Quelle que soit l'approche théorique (déterministe versus volontariste) ou méthodologique (qualitative versus quantitative) mobilisée ou, encore, le niveau d’analyse étudié (entrepreneur, entreprise, environnement), les chercheurs sont toujours confrontés à la réalité complexe et protéiforme de l’échec entrepreneurial (Khelil, 2016). La diversité et l'interdépendance des éléments objectifs et subjectifs, qualitatifs et quantitatifs, économiques et psychologiques inhérents à la fois à l’entrepreneur et l’entreprise qu’il créée, rendent les approches disjonctives désuètes. Bien que les approches traditionnelles de la défaillance d’entreprises adoptant le plus souvent une perspective linéaire et binaire dominent à ce jour, il existe une tendance de plus en plus marquée aux approches intégratives. Selon ces approches, l'échec est vu comme un phénomène multidimensionnel et complexe composé de différents éléments interdépendants qui interagissent sur plusieurs niveaux.

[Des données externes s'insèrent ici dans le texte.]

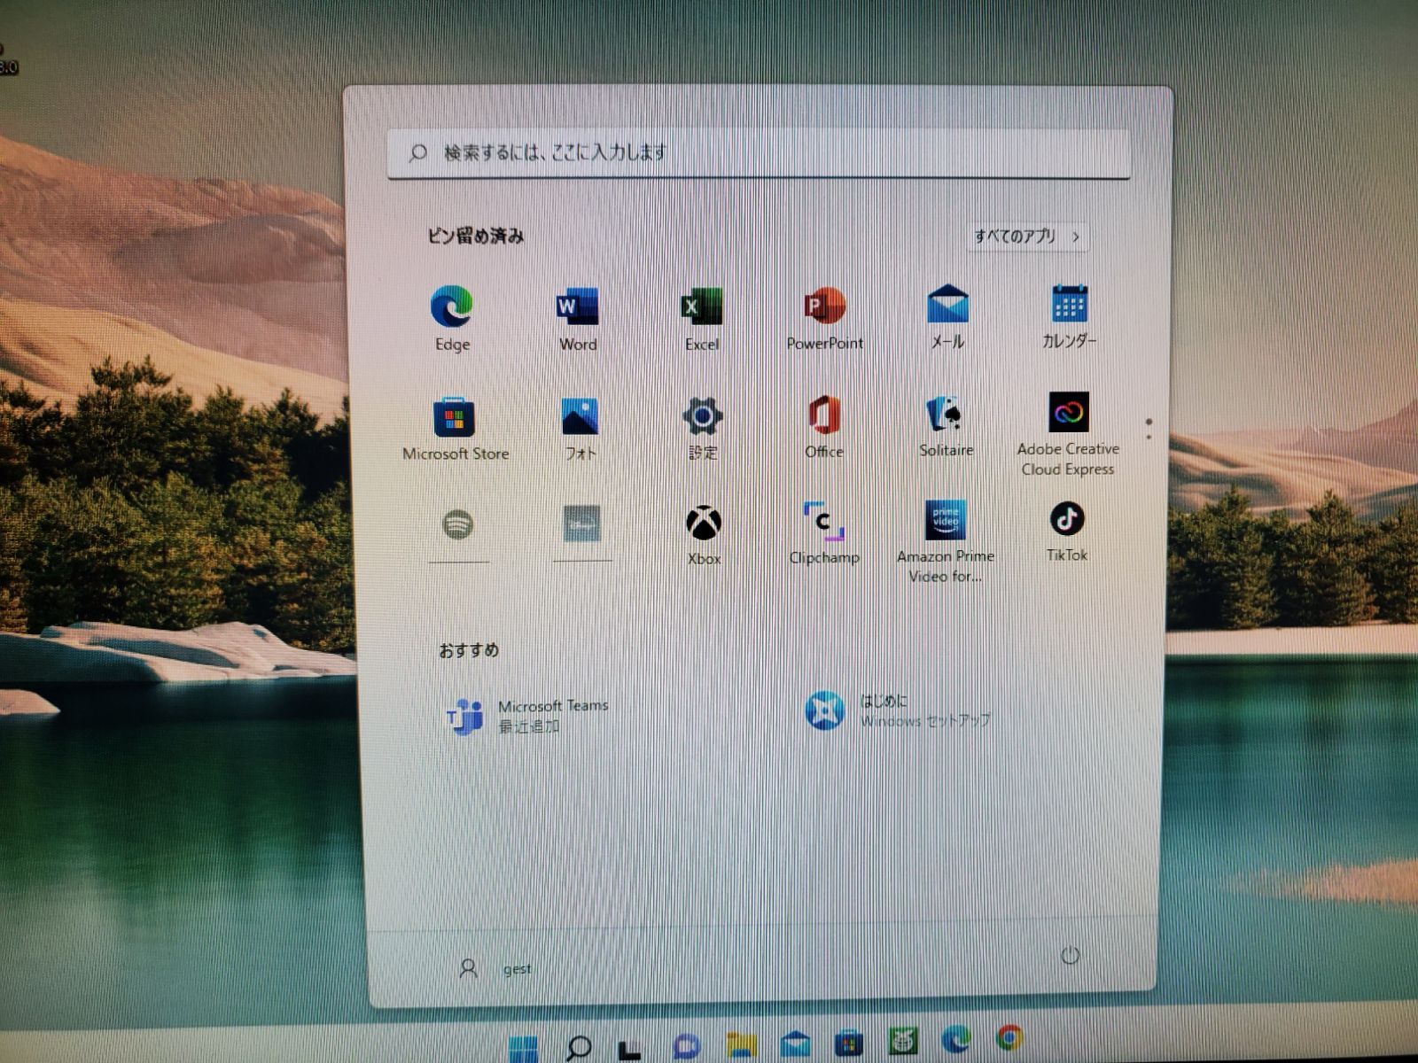This screenshot has width=1418, height=1063.
Task: Open the カレンダー (Calendar) app
Action: pos(1069,315)
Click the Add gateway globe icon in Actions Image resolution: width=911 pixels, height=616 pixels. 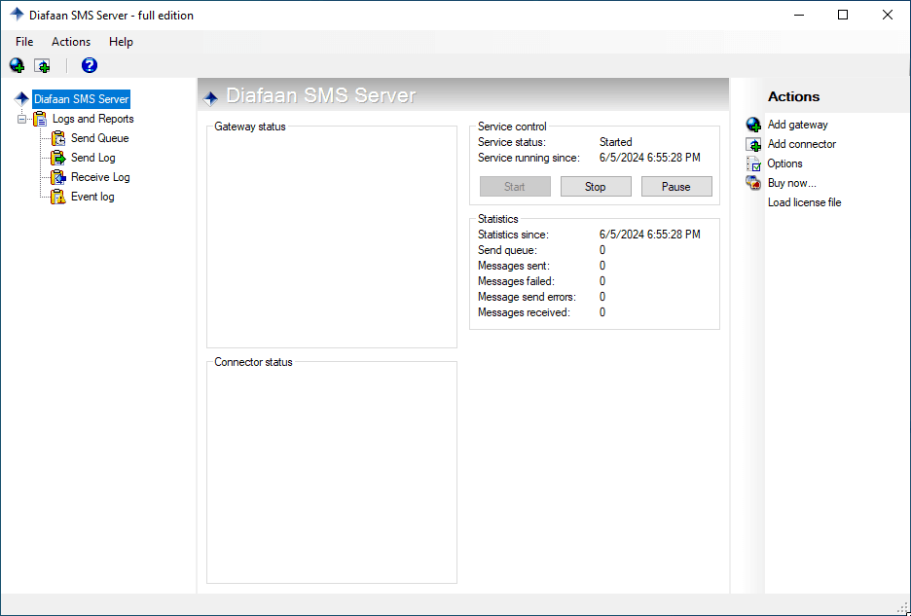click(752, 125)
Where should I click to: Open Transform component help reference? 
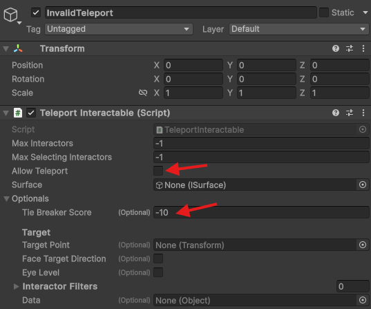pos(336,48)
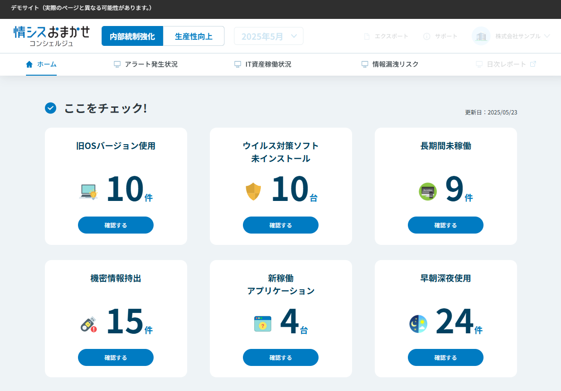Click the サポート help icon

coord(427,36)
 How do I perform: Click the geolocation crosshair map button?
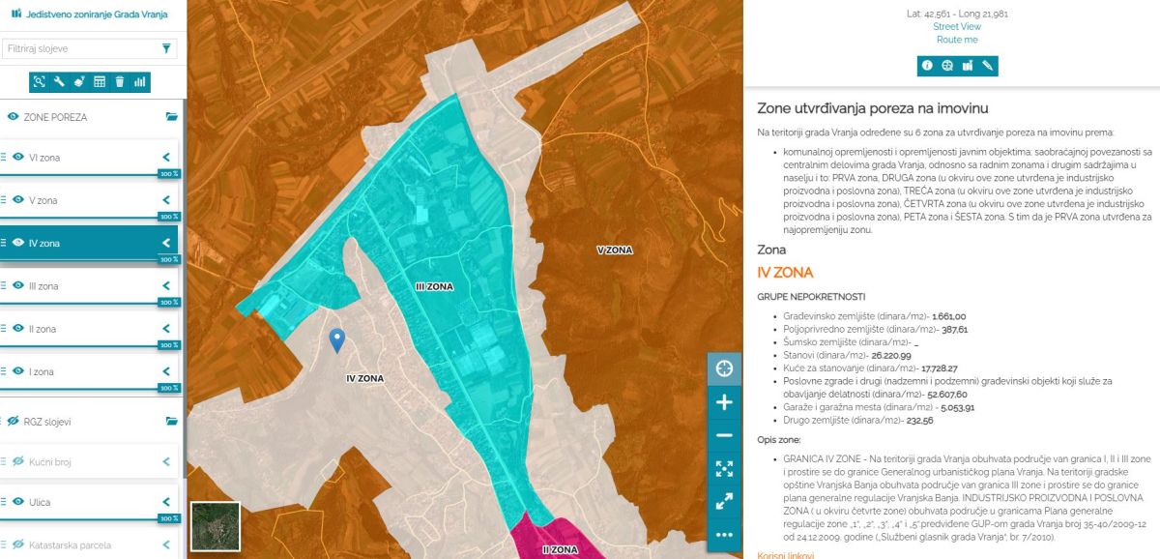tap(724, 368)
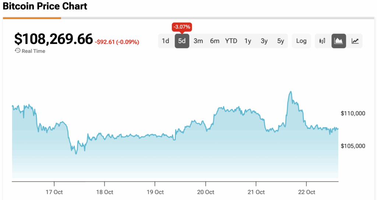Click the 20 Oct date label
377x200 pixels.
[206, 192]
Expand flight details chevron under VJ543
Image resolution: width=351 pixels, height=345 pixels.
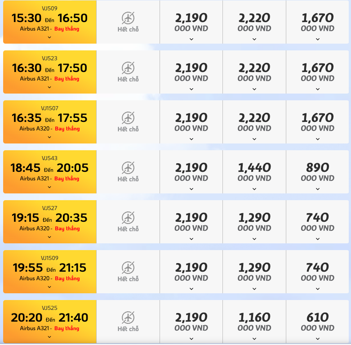click(49, 187)
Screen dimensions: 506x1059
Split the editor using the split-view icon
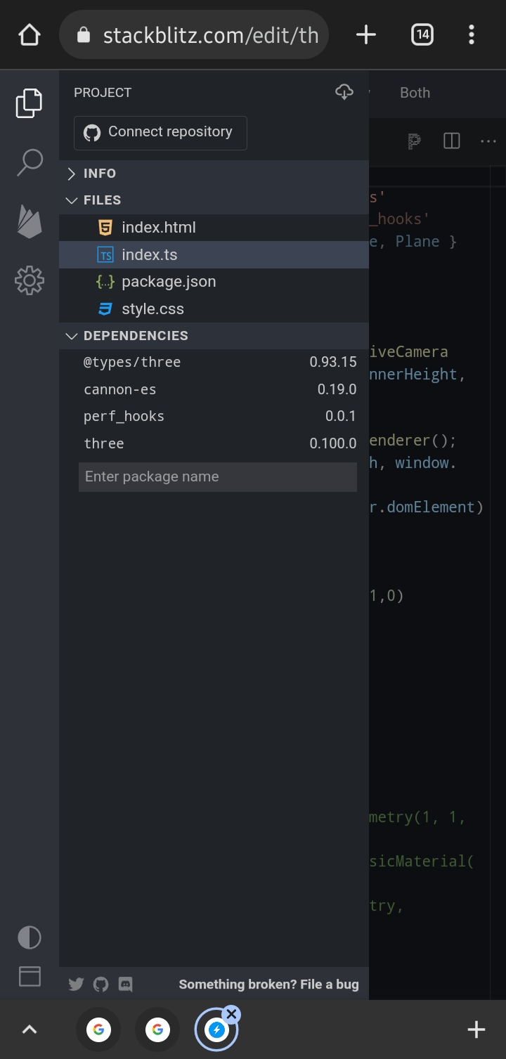pos(451,141)
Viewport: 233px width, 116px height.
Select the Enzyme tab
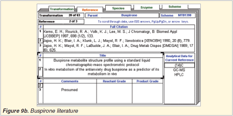tap(147, 7)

C’est dans ce cadre que s’inscrit cet appel à contribution. Au-delà de la question des causes (pour quelles raisons certaines entrepreneurs échouent-ils et d’autres non ?) ou encore les conséquences (quelles sont les conséquences que peut avoir l’échec de l’entreprise sur l’entrepreneur ?), d’autres questions sont en jeu :
- Qu’est qu’un échec entrepreneurial ?
- Comment les entrepreneurs interprètent-ils leur échec ?
- Pour quelles raisons certains entrepreneurs apprennent-ils beaucoup plus de leur échec que d’autres ?
- Pour quelles raisons certaines entrepreneurs ont beaucoup plus peur de l’échec que d’autres ?
- Comment accompagner les entrepreneurs en situation d’échec ?
3e Colloque Interdisciplinaire sur la Défaillance d'Entreprise
Ce numéro thématique sera précédé par le 3e Colloque Interdisciplinaire sur la Défaillance d'Entreprise (CIDE 2018). Ce colloque, qui se déroulera le 15 juin à l’Université de Caen, est co-organisé par le Centre de Recherche en Economie et en Management de l’université de Caen (CREM - UMR CNRS 6211), l’unité mixte de recherche du CNRS EconomiX (Université de Nanterre) et l’institut de recherche humanOrg de l’Université de Mons. Centrée sur les approches multidimensionnelles de la défaillance des entreprises, cette troisième édition du CIDE est parrainée par l’Académie de l’Entrepreneuriat et de l’Innovation (AEI) ainsi que par l’Association Internationale de Recherche en Entrepreneuriat et PME (AIREPME). Les auteurs des meilleures communications recommandées par les évaluateurs seront invités à soumettre une version enrichie de leur texte à ce numéro thématique.